Chapelier Fou – ‘Deltas’

Album / Ici d’Ailleurs / 22.09.2014
Collage

Pour être honnête, la discographie de Chapelier Fou n’éveillait plus vraiment notre intérêt depuis… ses deux premiers EP ‘Darling, Darling, Darling…’ et ‘Scandale!’, pour la simple raison que si ces essais furent sincèrement appréciés par leur audace et leur dimension onirique, leurs successeurs n’apportaient – selon nous – rien de plus à ce que l’artiste avait déjà entrepris. Entendons-nous bien sur le fait que la posture n’avait rien de personnelle, tant la démarche du Messin s’est toujours illustrée par son intégrité et sa passion.

Et puis, est venue l’opportunité de mettre en avant son dernier album. À son écoute, il est rapidement devenu évident que le multi-instrumentiste revenait de ses nombreux périples avec beaucoup d’histoires à partager. Ainsi, ‘Deltas’ porte bien son nom, lui qui ouvre la voie à de multiples horizons, cristallisant cinq années de parcours bien remplies.

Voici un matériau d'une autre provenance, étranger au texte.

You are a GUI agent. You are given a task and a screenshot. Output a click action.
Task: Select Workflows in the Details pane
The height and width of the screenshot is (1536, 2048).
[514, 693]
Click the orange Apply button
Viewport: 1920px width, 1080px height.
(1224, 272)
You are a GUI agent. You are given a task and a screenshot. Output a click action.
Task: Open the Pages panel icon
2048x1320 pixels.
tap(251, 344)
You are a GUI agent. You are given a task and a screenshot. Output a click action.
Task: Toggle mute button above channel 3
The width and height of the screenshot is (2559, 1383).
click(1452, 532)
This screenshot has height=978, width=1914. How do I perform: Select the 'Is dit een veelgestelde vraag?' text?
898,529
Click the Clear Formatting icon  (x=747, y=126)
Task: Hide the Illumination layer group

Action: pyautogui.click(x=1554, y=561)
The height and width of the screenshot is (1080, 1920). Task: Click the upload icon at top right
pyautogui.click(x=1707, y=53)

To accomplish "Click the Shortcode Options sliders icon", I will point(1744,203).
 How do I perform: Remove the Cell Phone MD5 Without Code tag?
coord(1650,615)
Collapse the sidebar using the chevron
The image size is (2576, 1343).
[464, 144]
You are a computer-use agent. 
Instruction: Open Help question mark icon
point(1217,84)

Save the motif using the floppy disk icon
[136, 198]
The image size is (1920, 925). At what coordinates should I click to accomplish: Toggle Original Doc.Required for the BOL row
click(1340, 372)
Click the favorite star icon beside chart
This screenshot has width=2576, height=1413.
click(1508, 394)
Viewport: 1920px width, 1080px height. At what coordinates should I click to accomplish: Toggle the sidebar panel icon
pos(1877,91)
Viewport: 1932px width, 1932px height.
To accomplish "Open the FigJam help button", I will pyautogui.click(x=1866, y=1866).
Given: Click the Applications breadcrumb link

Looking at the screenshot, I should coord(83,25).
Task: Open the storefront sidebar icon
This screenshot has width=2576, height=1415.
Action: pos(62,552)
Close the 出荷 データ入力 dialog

Toujours artisanale, la musique de Chapelier Fou porte à nouveau le sceau de la naïveté, du bricolage et de l’accident, mais cette fois, l’imprévu est maîtrisé, cultivé pour mieux nourrir ses contes. Toujours fasciné par les répétitions, les cloches orientales et les sorties de pistes, le Chapelier démontre également un vrai talent narratif (‘i_o’), capable de toucher juste lors de ses plus belles progressions dramatiques, comme l’atteste son hommage à ‘Vertigo’ (l’ultime ‘Carlotta Valdès’).

Mais ‘Deltas’ n’est pas qu’une oeuvre grandiloquente ou picturale, loin de là. Parfois sanctuaire, l’album est aussi propice à l’intimité, à l’instar de cette version visiblement très personnelle et émouvante d’une berceuse polonaise, ‘Polish Lullaby’. Ainsi, le producteur offre une oeuvre à son image: au préalable timide, taciturne, puis généreuse, pleine d’aspérités, de reliefs, dès lors qu’on l’a apprivoisée.